Tuesday, February 11, 2014

Week 9 Banana Bread with NO sugar or oil

Clean Banana Bread with no sugar or oil

Ingredients:

2 cups whole wheat flour or the flour of your choice
1 teaspoon baking soda
1/4 teaspoon salt
1/2 cup sugar free applesauce
3/4 cup honey
2 eggs, beaten
3 mashed overripe bananas
1 cup of walnuts *optional

Directions:

Preheat oven to 350 degrees F (175 degrees C). Lightly grease a 9x5 inch loaf pan.
In a large bowl, combine flour, baking soda and salt. In a separate bowl, mix together applesauce and honey. Stir in eggs and mashed bananas until well blended. Stir banana mixture into flour mixture; stir just to moisten. Pour batter into prepared loaf pan.


Bake in preheated oven for 60 to 65 minutes, until a toothpick inserted into center of the loaf comes out clean. Let bread cool in pan for 10 minutes, before removing from pan and onto a wire rack.

Sunday, February 9, 2014

Lesson #8

We worked hard making homemade cheese-it's. They were wonderful! The kids were over the moon and loved not only the taste but also making them. They each had a turn rolling out the dough and using a pastry cutter to make the crackers. We used the tip of a chopstick to make the hole in the center of the cracker. 
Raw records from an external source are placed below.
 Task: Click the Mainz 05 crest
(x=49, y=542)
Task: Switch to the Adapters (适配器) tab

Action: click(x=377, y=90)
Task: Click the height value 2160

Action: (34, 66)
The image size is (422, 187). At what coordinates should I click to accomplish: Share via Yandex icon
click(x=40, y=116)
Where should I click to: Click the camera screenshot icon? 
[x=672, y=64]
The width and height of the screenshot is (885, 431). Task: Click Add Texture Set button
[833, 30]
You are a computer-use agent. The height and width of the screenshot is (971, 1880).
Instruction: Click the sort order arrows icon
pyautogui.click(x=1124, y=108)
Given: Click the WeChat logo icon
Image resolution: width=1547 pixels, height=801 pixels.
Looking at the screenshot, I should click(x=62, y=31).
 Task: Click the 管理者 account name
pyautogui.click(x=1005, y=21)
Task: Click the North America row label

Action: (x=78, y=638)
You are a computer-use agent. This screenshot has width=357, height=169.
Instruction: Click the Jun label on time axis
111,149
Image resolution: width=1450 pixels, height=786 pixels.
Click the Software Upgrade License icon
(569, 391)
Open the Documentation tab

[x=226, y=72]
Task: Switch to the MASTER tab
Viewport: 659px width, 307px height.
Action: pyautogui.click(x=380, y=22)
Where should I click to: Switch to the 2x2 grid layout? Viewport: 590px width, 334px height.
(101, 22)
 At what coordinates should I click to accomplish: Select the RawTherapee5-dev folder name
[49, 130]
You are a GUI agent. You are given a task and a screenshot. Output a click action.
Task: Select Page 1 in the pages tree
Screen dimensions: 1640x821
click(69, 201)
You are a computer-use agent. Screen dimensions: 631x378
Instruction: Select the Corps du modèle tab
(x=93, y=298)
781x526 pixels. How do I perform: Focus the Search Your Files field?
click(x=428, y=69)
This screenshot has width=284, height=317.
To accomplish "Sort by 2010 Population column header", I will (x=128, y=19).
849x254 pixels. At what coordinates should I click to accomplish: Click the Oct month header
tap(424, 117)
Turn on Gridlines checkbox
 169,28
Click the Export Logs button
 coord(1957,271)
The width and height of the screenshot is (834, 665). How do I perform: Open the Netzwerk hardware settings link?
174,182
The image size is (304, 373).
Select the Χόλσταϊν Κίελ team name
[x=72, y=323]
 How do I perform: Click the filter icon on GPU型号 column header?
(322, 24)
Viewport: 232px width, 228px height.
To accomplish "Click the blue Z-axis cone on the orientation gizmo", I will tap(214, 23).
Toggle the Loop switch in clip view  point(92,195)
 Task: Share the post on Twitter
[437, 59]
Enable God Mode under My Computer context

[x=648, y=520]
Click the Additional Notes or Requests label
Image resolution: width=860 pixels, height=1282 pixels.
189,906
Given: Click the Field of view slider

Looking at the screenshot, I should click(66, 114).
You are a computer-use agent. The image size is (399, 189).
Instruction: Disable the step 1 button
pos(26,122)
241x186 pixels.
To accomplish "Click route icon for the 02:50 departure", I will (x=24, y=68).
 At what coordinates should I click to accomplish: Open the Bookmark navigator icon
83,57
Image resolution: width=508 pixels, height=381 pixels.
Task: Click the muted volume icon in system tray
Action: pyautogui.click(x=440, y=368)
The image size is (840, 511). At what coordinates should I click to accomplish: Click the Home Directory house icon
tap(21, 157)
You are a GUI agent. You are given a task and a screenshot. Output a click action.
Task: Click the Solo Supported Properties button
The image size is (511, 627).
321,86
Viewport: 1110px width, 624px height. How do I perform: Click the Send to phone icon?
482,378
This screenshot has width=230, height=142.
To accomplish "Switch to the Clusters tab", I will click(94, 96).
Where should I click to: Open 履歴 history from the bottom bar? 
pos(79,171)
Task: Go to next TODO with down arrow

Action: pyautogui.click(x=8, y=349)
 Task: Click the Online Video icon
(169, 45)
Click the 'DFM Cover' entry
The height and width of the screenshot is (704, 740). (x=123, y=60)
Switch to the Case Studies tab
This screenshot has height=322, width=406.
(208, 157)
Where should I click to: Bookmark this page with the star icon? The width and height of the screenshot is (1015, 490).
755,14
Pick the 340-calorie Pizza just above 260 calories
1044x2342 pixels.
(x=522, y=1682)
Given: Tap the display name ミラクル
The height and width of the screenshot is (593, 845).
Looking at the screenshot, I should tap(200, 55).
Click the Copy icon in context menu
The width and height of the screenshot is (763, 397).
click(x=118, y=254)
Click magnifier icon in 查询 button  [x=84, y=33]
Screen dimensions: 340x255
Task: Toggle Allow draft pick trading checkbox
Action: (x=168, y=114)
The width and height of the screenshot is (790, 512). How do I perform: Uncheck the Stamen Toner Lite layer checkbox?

We had staff members asking for a sample of these amazing little snacks. 

The kids were able to use the Roulpat to roll their dough out. This is a nonstick silicone rolling mat. 

Looking forward to our last two weeks with the kids. So excited to create amazing recipes for the kids to make and share with their friends and family.

Sunday, February 2, 2014

Lesson #7 Monkey Bread

Another fun week has come and gone.

I taught the kids the necessary items needed to make this fun and fast dessert. I explained to the kids that most people like to make this once a year during the Holidays and share it with friends and family.

We used biscuit dough instead of making our own bread dough. We also made cupcakes using a cupcake pan instead of using a bundt pan. We cut the biscuit into 6 pieces and rolled them all before dipping them in the butter and cinnamon sugar mix.